Lucene: Simple Recommendations

Circa 2016 (I believe)

Unfortunately, this is going to be largely vague overview of this project as I no longer have the code to refresh my memory.

The problem

While working at the Kitsap Sun, I was asked if I could get some old story archives online. Later, while looking at the analytics, I noticed that it got a surprising amount of long-tail search traffic. However, I also noticed that much of it was hit-and-run single page visits.

I figured having some related links would go a long way towards helping retain some of those visitors. There were a couple of constraints though:

Firstly, even though I had the necessary permissions to install software on the VPS, it was discouraged as that would entail having to pay the hosting provider to fix custom software installations if I left the company and it malfunctioned or needed servicing.

Additionally, that VPS was already stretched pretty thin, resource-wise.

The archive is fairly static though, so it made sense to simply pre-compute related links for the entire collection all at once, and then provide a user-interface to add them manually for the rare new entry.

Enter: Lucene

After a little bit of searching I stumbled across Lucene’s MoreLikeThis class which is exactly what I needed, and Lucene has a python binding.

The first step was to build the index. I already had all of the content as HTML files, so I used the SimpleHtmlDom library in PHP to extract the article content for each file. The useful text and some metadata was written to a series of corresponding JSON files. These JSON files would become the source Python would read to add them to the search index.

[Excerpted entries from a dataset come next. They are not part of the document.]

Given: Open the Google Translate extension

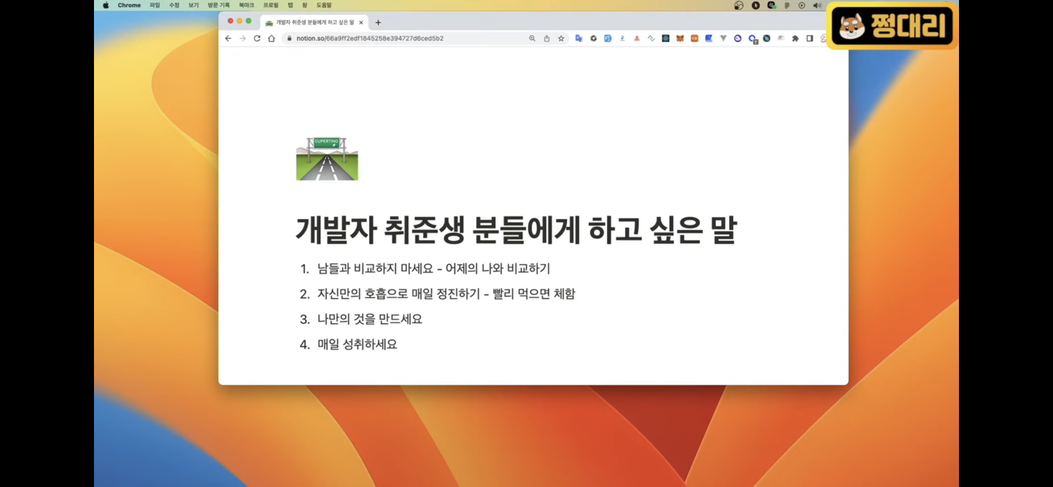Looking at the screenshot, I should point(578,38).
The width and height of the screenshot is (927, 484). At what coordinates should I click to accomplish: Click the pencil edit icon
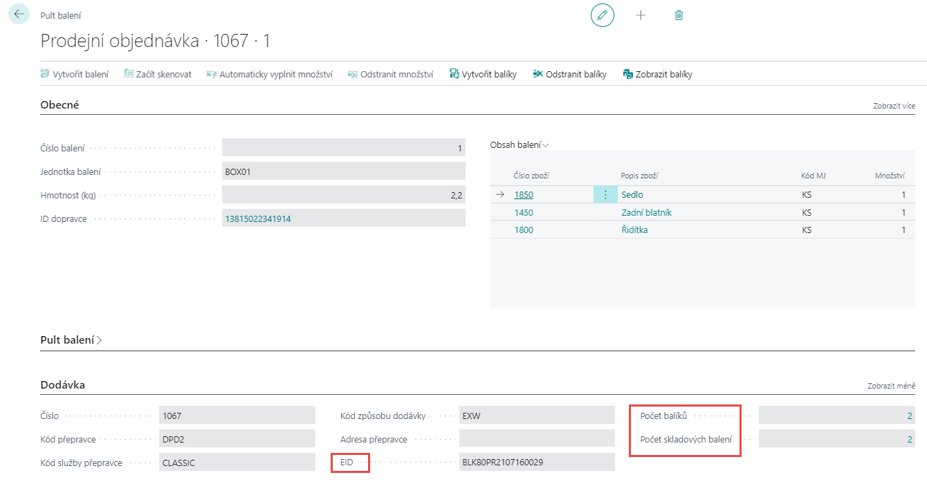point(602,15)
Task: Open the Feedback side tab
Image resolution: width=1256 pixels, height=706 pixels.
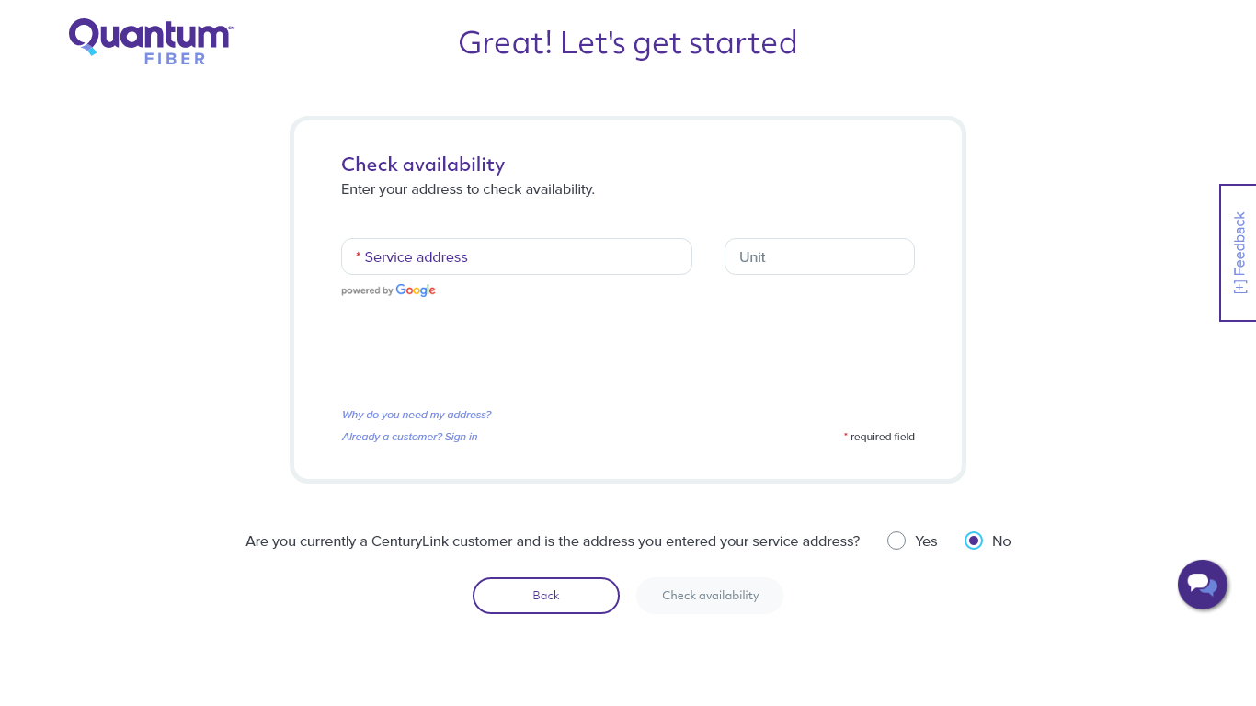Action: 1238,253
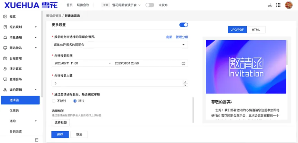Open 日程管理 schedule management in sidebar

16,58

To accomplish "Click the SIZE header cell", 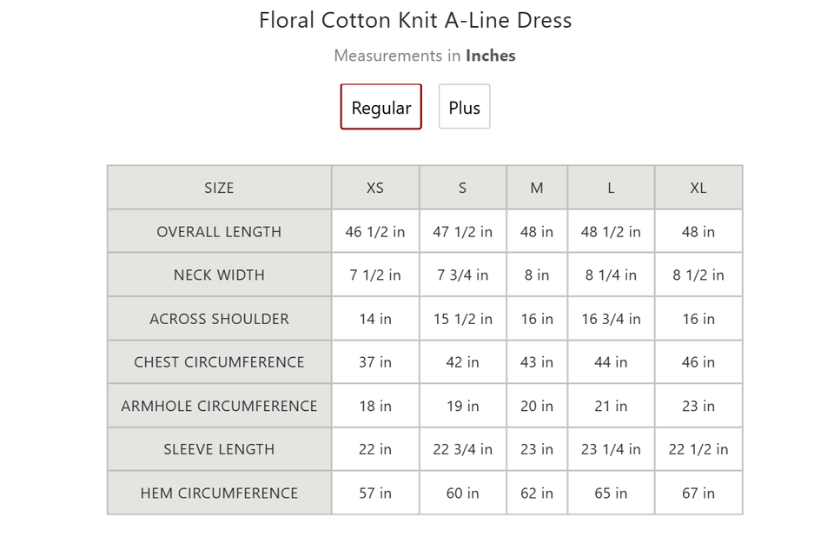I will point(219,188).
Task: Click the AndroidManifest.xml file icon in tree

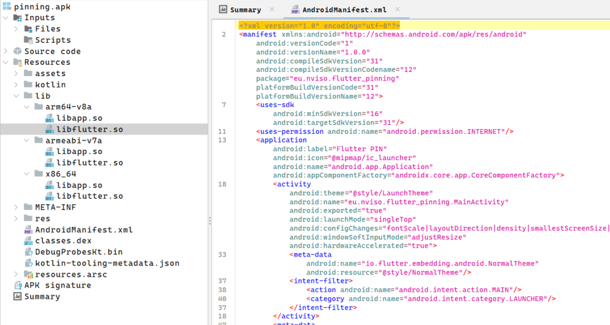Action: pyautogui.click(x=27, y=230)
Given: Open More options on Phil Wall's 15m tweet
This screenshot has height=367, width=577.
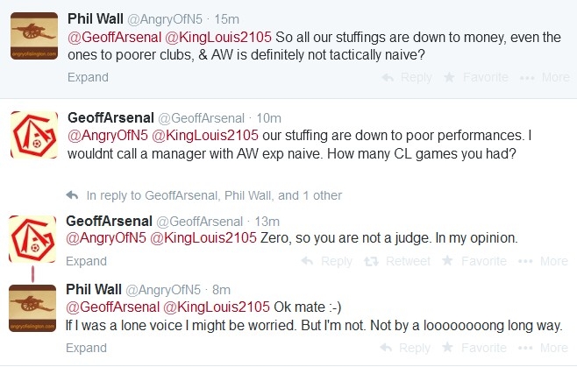Looking at the screenshot, I should coord(545,77).
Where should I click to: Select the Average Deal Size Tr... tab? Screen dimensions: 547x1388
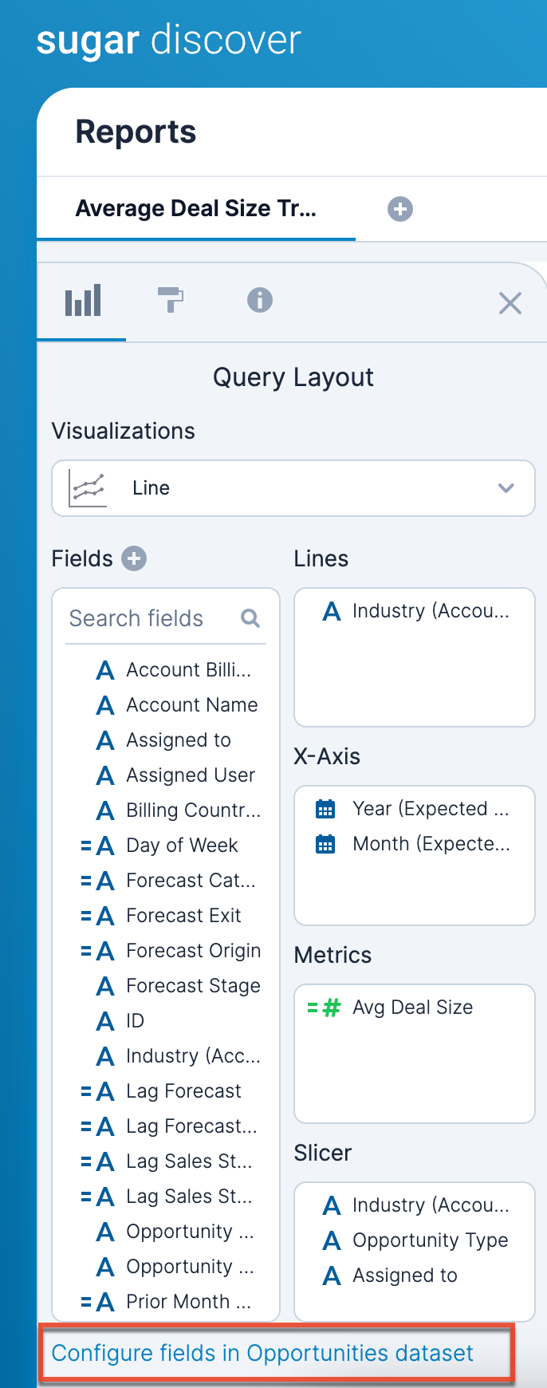point(196,209)
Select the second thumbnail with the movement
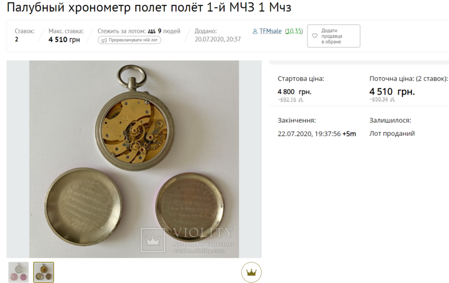 44,272
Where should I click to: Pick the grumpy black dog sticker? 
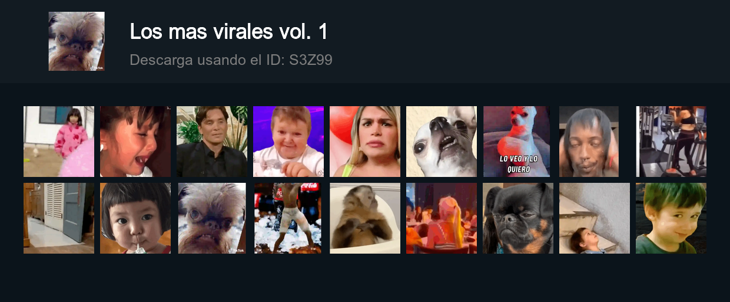pos(518,218)
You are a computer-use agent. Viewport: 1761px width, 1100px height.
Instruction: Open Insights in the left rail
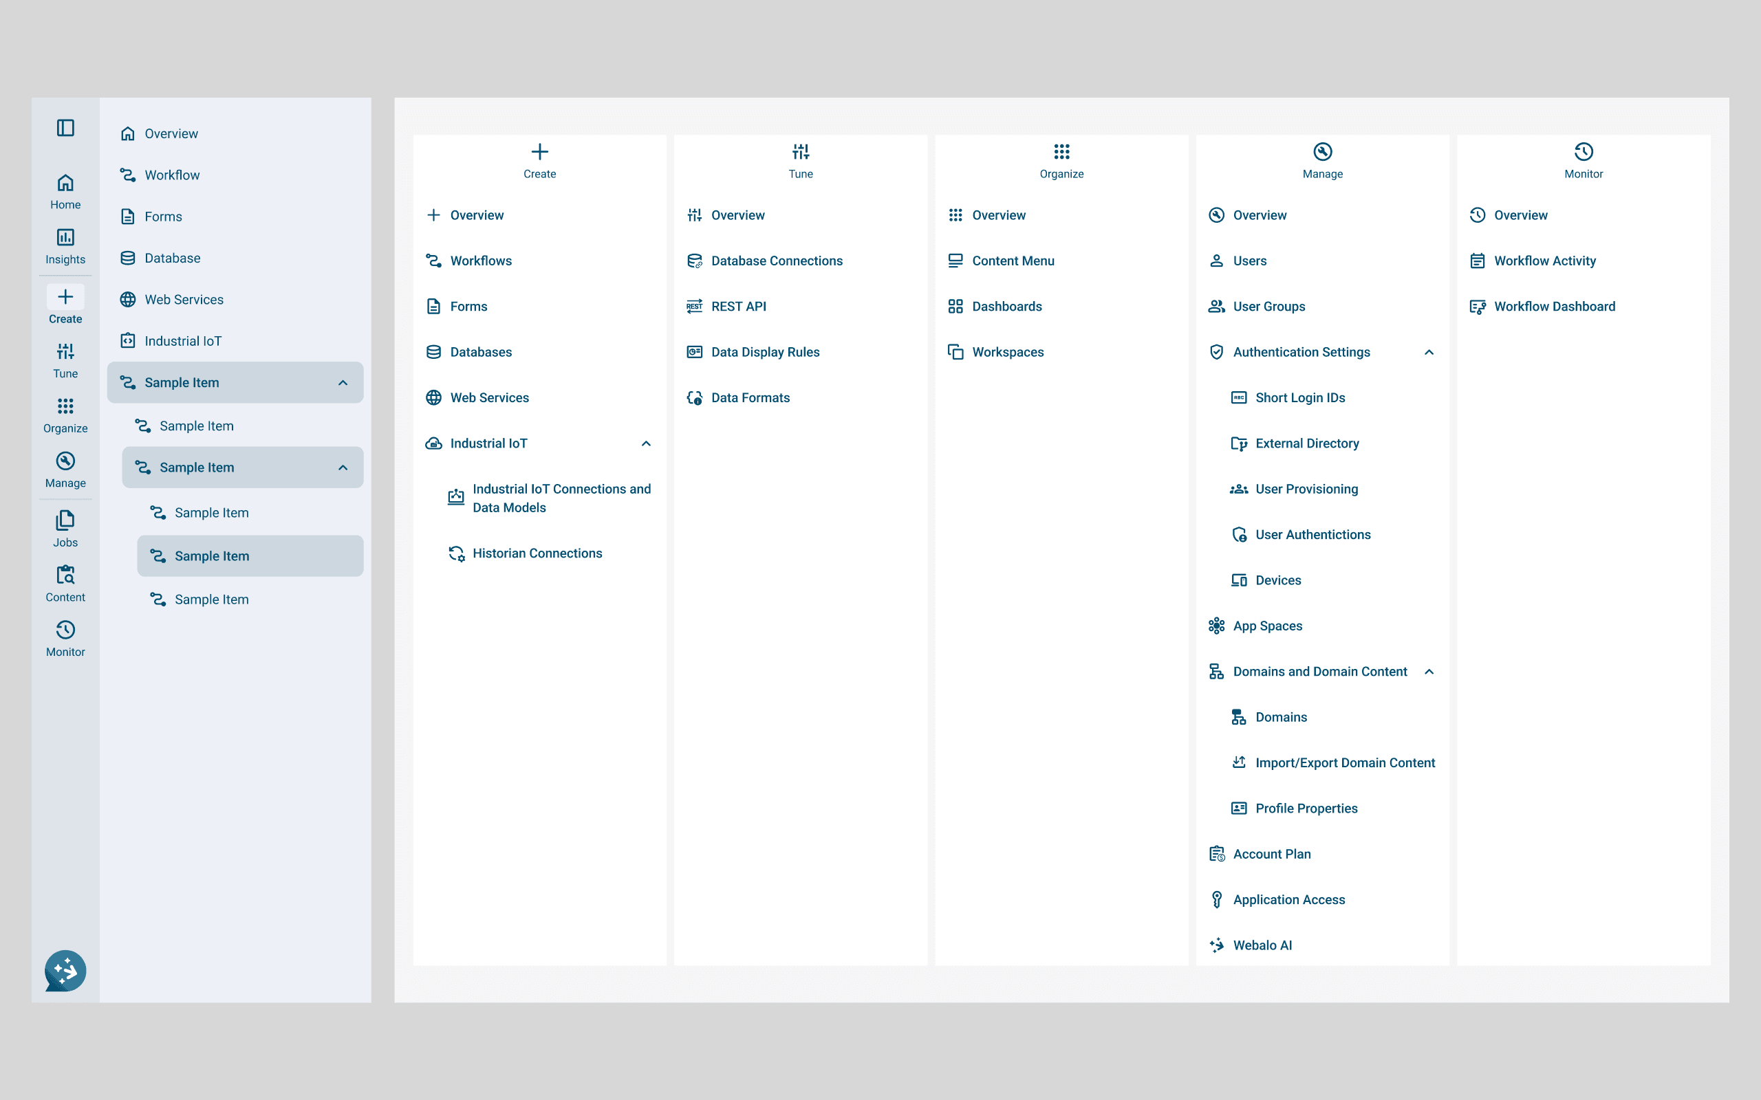point(65,246)
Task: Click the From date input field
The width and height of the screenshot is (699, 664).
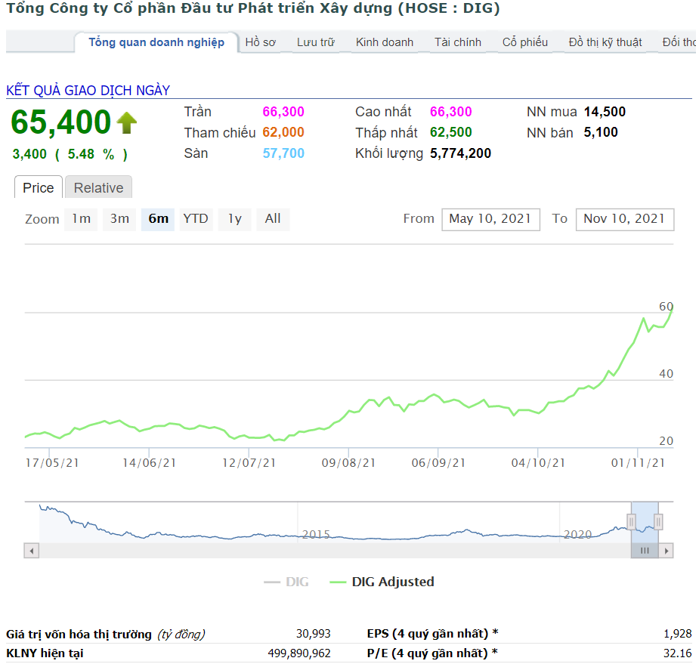Action: tap(490, 219)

Next, after a few attempts and getting familiar enough with PyLucene to get an index constructed, I turned the importer loose on all of the JSON files. I used the original HTML file paths as the primary identifier, as that’s what the archive uses as well.

Next up was processing every file and producing yet another set of JSON files with the related links. It took some experimentation if I recall correctly to get reasonably decent results.

Finally, since it was such a large set, I actually then created a parser in PHP that turned those JSON files into a large SQL script I could feed directly to MySQL.

Analytics showed a small, but statistically significant improvement. Adding several thousand page views a month with no continuing effort.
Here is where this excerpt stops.